There’s a man called Nick (this is not a joke, by the way). His life is so shrouded in the darkness of despair that he feels he is trapped in a big, dark hole.
No matter who goes by – friends, his GP, even his priest – they cannot help him get out despite their best intentions or the prescriptions and sermons they throw down to him.
He’s beginning to think he’ll never get out of the dark hole when a friend comes along and says: “Hey, Nick, is that you down in that hole?” He climbs down and says: “You can get out of here, all you have to do is go to Mind and after a while start on their peer mentoring course.”
And the two of them climb out. Nick starts going to Mind and when he starts on the peer mentoring course, he finds that, sure enough, his life has changed completely for the better.
This was the story told by the real Nick at the first Mind service user Get Together to mark World Mental Health Day, held at Field Place, Worthing.
Nick has now moved on from Mind and is doing all sorts of training in the mental health sphere, his life having changed immeasurably. Naturally, he thoroughly recommends the peer mentoring course!
Listening to his story, your allegedly 'ace' reporter was feeling a bit like he was in a hole, too, having been tasked with finding and approaching six strangers for the potted interviews that go with this blog. My anxiety levels were going through the roof but I had the great good luck that my key worker was there and was able to help me through the worst of my fears.
It helped, too, that there were so many great activities (although, given my roving reporter brief, I had to just dip into these). They included two very successful workshops on suicide prevention, the theme of World Mental Health Day, two very popular art workshops and the great fun of bowls tuition on the bowling green. And after a lovely lunch, we had a terrific session of laughing yoga (yes, I kid you not) which all involved enjoyed very much.
In the morning, the main speaker was the author and broadcaster Sophie Cook, who became the first transgender woman to work in the premier league as official photographer to AFC Bournemouth following her transition from Steve to Sophie in 2015.
She spoke very movingly, and funnily, too, about her experiences as a suicide survivor and her battles with her own mental health. “My philosophy is that I will die but not today,” she said. “And when I die I will look back and say it [suicide] never happened.” She has the words “not today” tattooed on her wrist.

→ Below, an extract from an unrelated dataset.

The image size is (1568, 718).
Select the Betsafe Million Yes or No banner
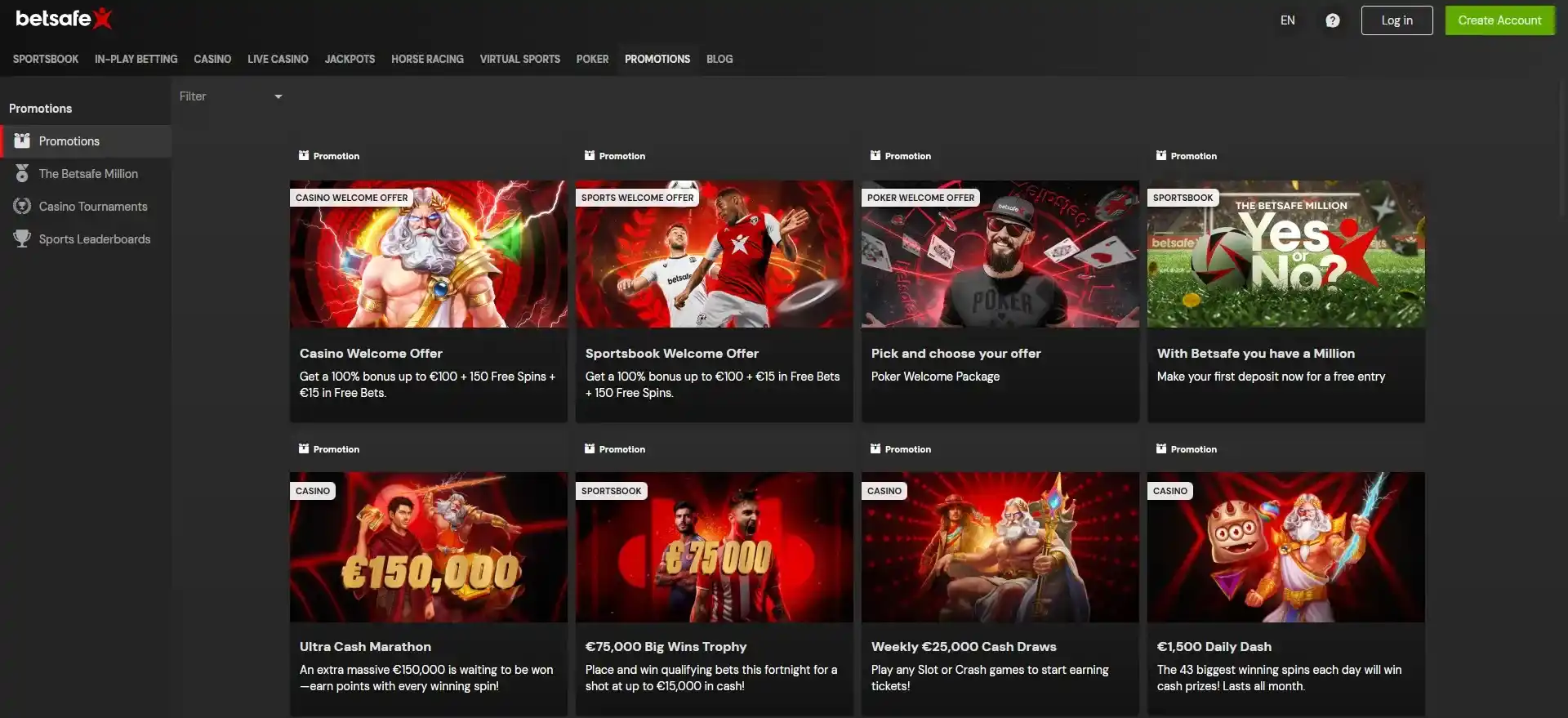pyautogui.click(x=1285, y=254)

She also said: “I always wear a starfish necklace to remind me that if you only save one starfish at a time, you are going to save a lot of starfish.”
Earlier, members of the young people’s group at Littlehampton told of how much it had helped them to gain self-esteem and make new friends. I and many others found their speeches very inspirational.
The whole day, sponsored by the local financial services firm Equiniti, was an unmitigated success. And by the end, I had definitely climbed out of my little hole.